Agricultural commodities trader Olam International has started legal action against US short-seller Muddy Waters Research and its founder, Carson Block.

Olam has filed its petition with the High Court of Singapore after Mr Block made allegations about the company's debt levels and accounting practices.

Muddy Waters stepped up its attack on Olam on Wednesday, claiming in a letter that the firm "will collapse".

Olam said the claims were "baseless and unsubstantiated".

Despite the latest criticism, Olam shares rose by more than 5% in Singapore on Wednesday, to close at 1.70 Singapore dollars.

Trading blows?

The tussle between the two firms started late on Monday in London after Mr Block made comments about Olam while speaking at a charity event.

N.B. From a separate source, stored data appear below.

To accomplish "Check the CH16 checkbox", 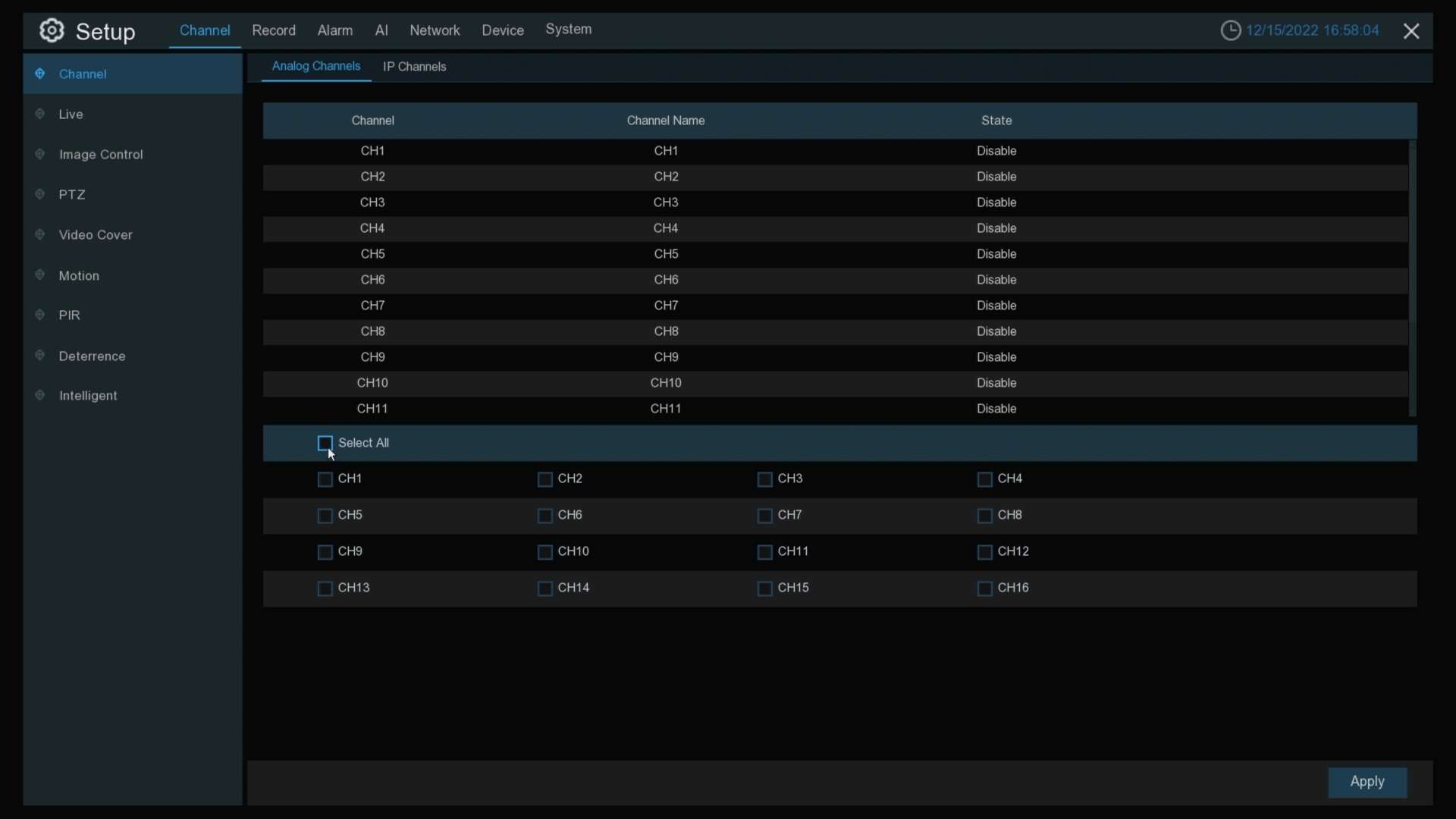I will point(984,588).
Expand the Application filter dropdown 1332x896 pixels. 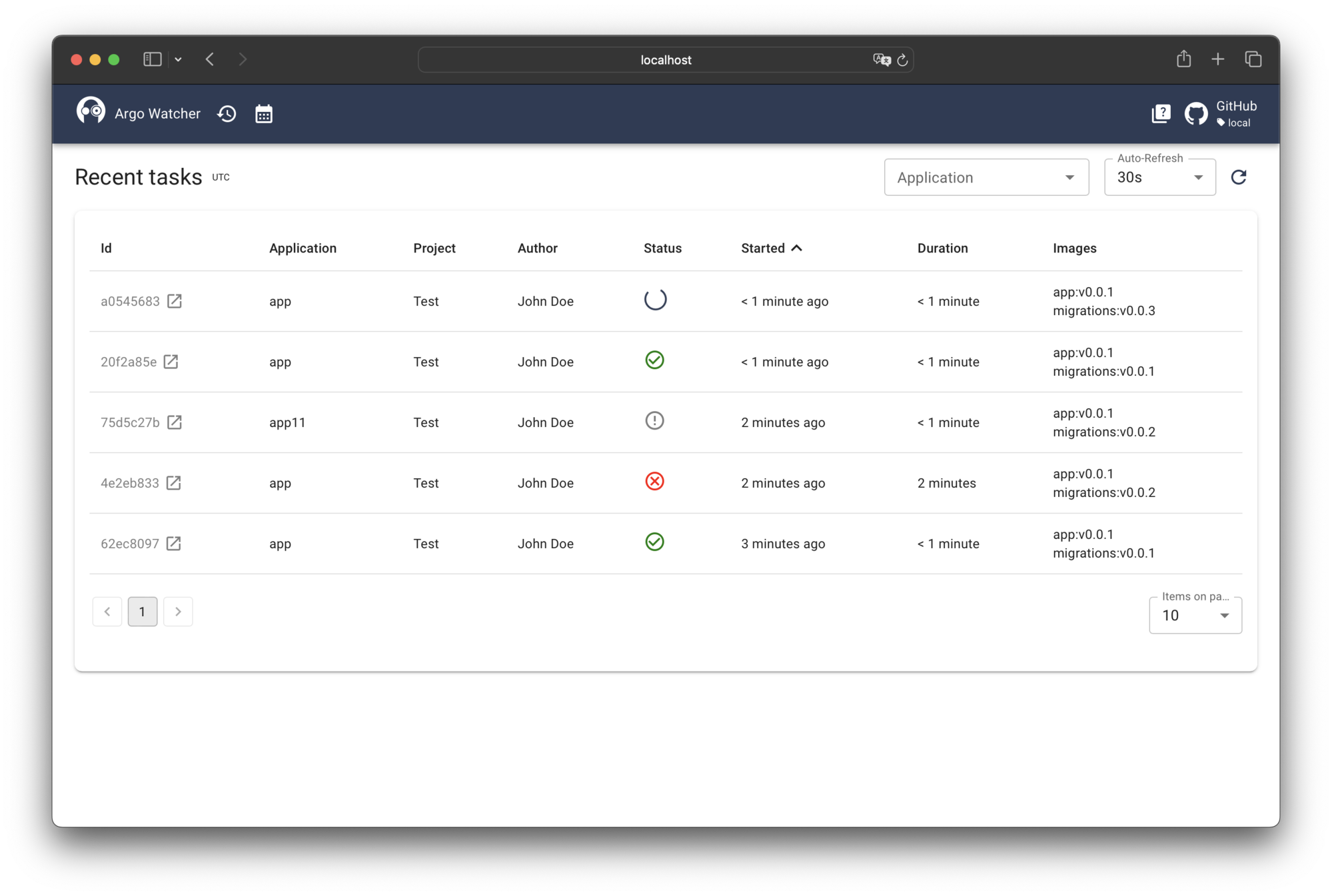coord(986,177)
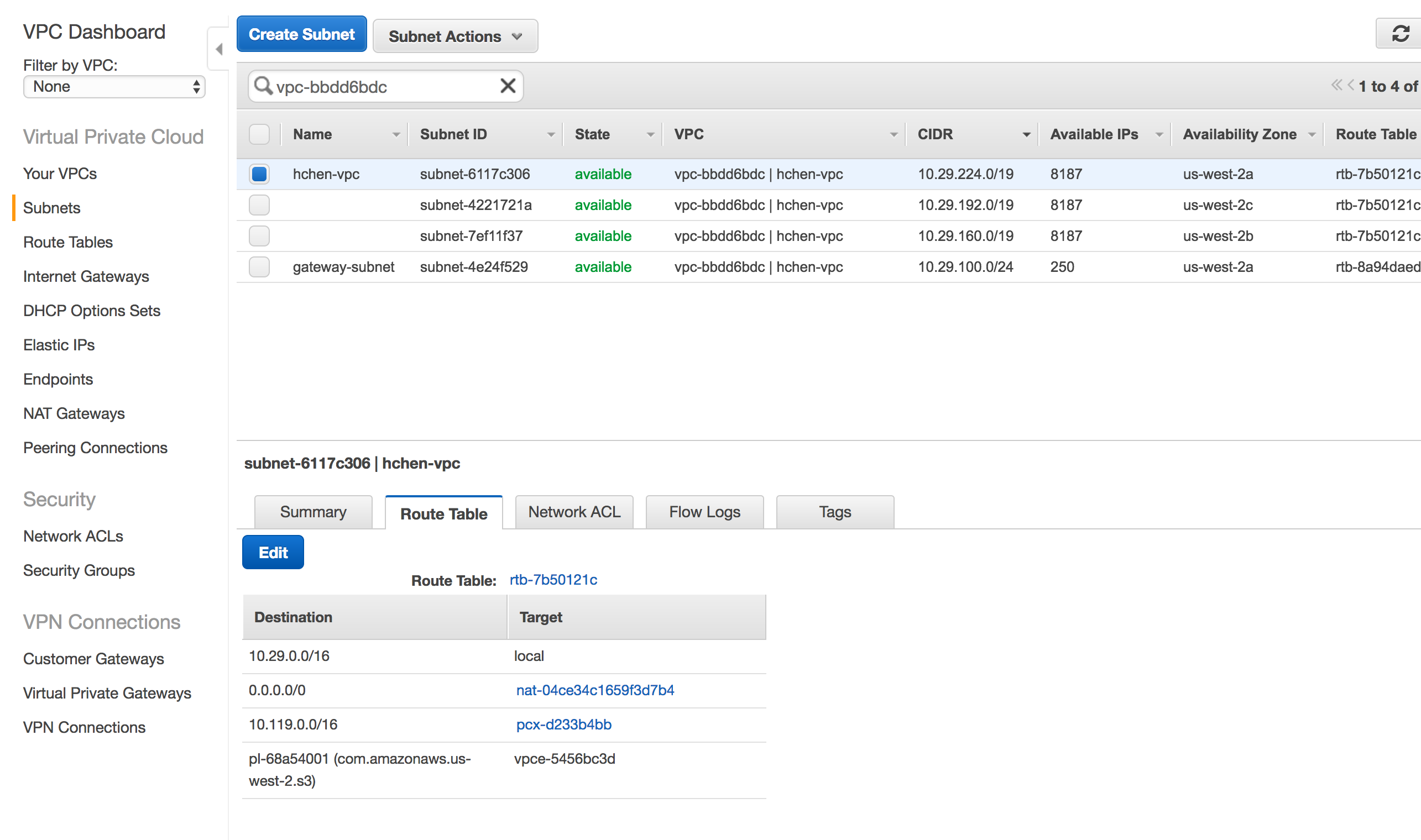Click the refresh icon button
The image size is (1421, 840).
(1400, 34)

Mr Block's comments were reported by the Financial Times newspaper and the Bloomberg news agency, and prompted a drop in Olam's shares in the US over-the-counter market.

Olam asked Singapore's stock exchange to suspend its locally-listed shares on Tuesday, before allowing them to trade in the final part of the day's session.

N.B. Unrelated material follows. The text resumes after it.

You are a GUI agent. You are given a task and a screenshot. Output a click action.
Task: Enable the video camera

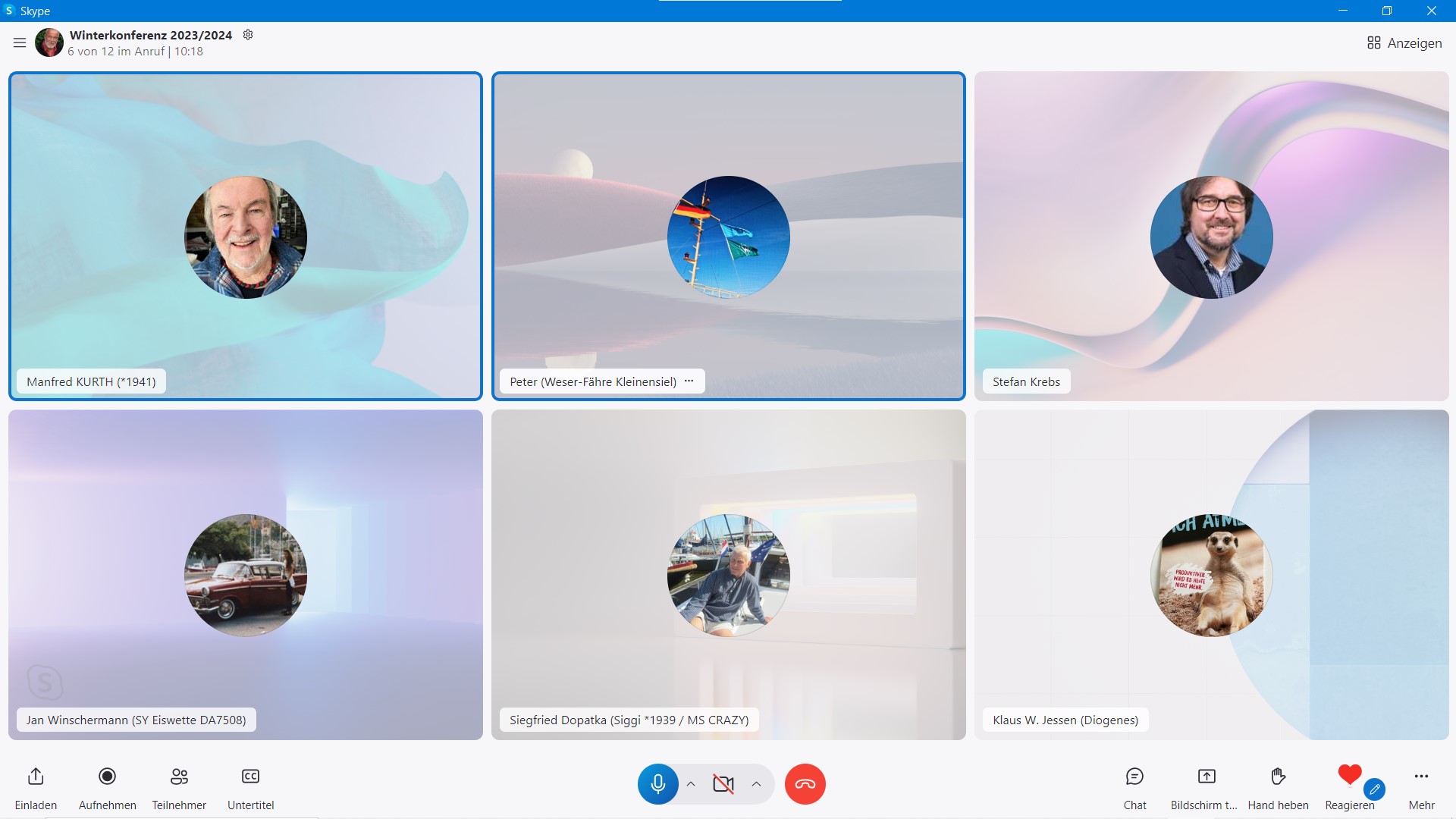[723, 783]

The shares fell as much as 11% after the Singapore trading halt was lifted.

In a conference call late on Tuesday, Olam's chief executive Sunny Verghese said the allegations by Mr Block were "meant to create panic among shareholders".

He said that Muddy Waters was looking to profit from its short positions on Olam shares.

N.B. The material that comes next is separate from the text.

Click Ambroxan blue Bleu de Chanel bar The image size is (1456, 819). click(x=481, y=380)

Short-selling is a trading technique used by investors to make money from the falling price of assets. For example, borrowing shares to sell into the market in the expectation that they will fall, then buying them back at a lower price and pocketing the difference.

Muddy Waters, which is known for shorting shares and for taking aggressive positions against companies it alleges have problems, defended its claims.

"Our research into Olam has been exhaustive, and we plan to resolutely stand by it, regardless of any attempts you might make to discredit it or us," Muddy Waters said in a letter addressed to Olam's chief executive.

"Know this: You voluntarily came to the market, you subjected yourselves to its forces, and you must bear the consequences of your ineptitude."

Mr Verghese, meanwhile, alleges that Mr Block visited Olam's Singapore headquarter earlier this month disguised in a T-shirt and baseball cap and that he used a fake name to do so.

"Shorting a company stock is not illegal, but impersonating someone else and lying and working in collusion is definitely likely to border on illegality," Mr Verghese said during the call.

In its letter, Muddy Waters said that Olam's response was "disproportionate" and that it "evidenced a bizarre fixation for baseball caps".

A spokesman for Olam told the BBC that the firm would not be responding to the letter.


Muddy Waters rose to prominence last year after it shorted shares of the Chinese firm Sino-Forest.

It published a report raising concerns about business practices at Sino-Forest, alleging that the company inflated its revenues and exaggerated the value of its timber holdings.

That resulted in Sino-Forest's shares plunging almost 80%. The Chinese company filed for bankruptcy protection earlier this year.

However, not all firms that it has levelled allegations against have suffered in the long term.

Last year, it accused Chinese advertising firm Focus Media Holding of overstating its assets.

Focus Media's shares fell 40% on the day but have recovered since then. Its stock has risen 60% in the past one year.

It has also received a takeover offer from its chief executive and a group of private equity firms, including the Carlyle Group, valuing the firm at $3.5bn (£2.2bn).